● **TASK TO COMPLETE**:
Repeat the listing exactly. Any picture in it should be left out of the copy.

● **DATA SUPPLIED**:
*****

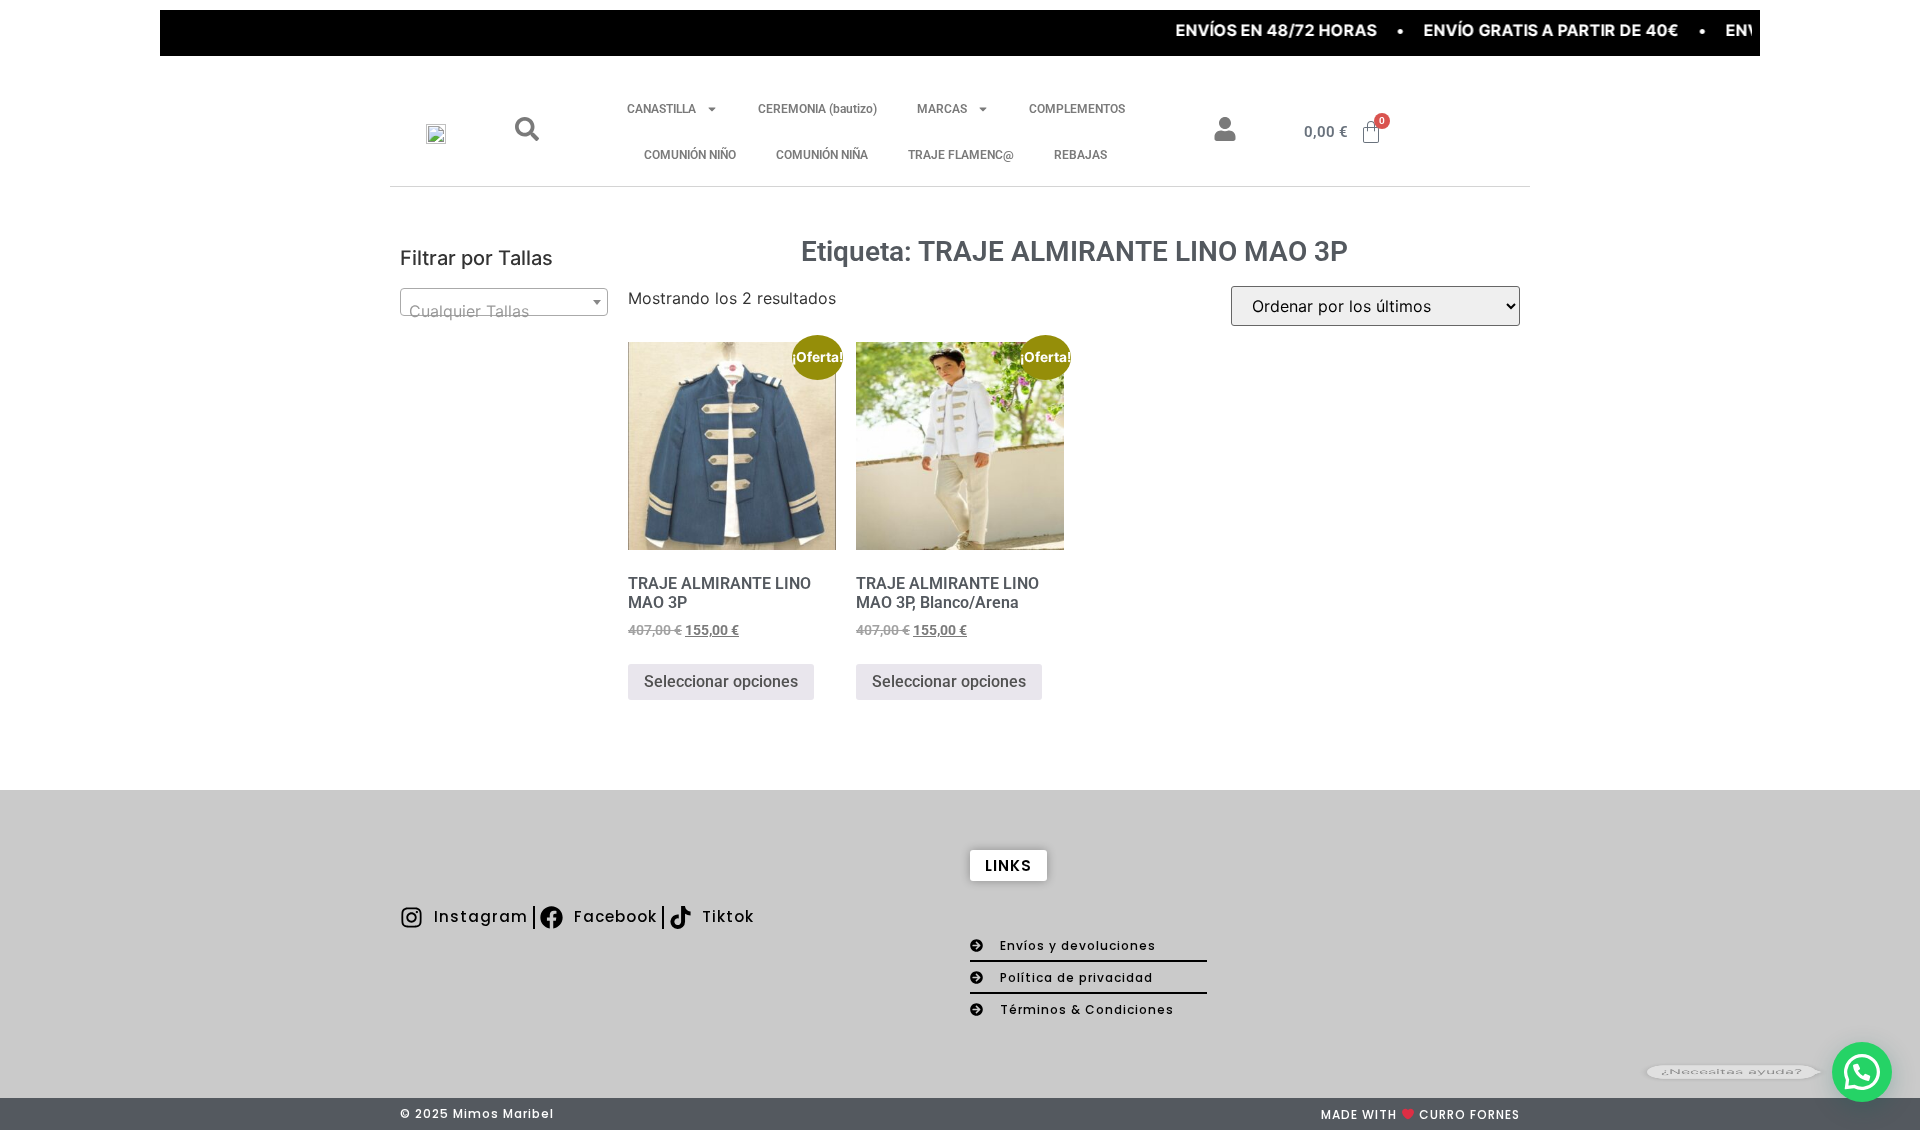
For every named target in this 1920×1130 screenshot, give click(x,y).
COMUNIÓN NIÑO (690, 155)
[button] (1862, 1072)
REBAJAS (1080, 155)
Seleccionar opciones (721, 681)
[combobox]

*****

● **RESULT BELOW**:
For every named target in this 1920×1130 screenshot, give click(x,y).
COMUNIÓN NIÑO (690, 155)
[button] (1862, 1072)
REBAJAS (1080, 155)
Seleccionar opciones (721, 681)
[combobox]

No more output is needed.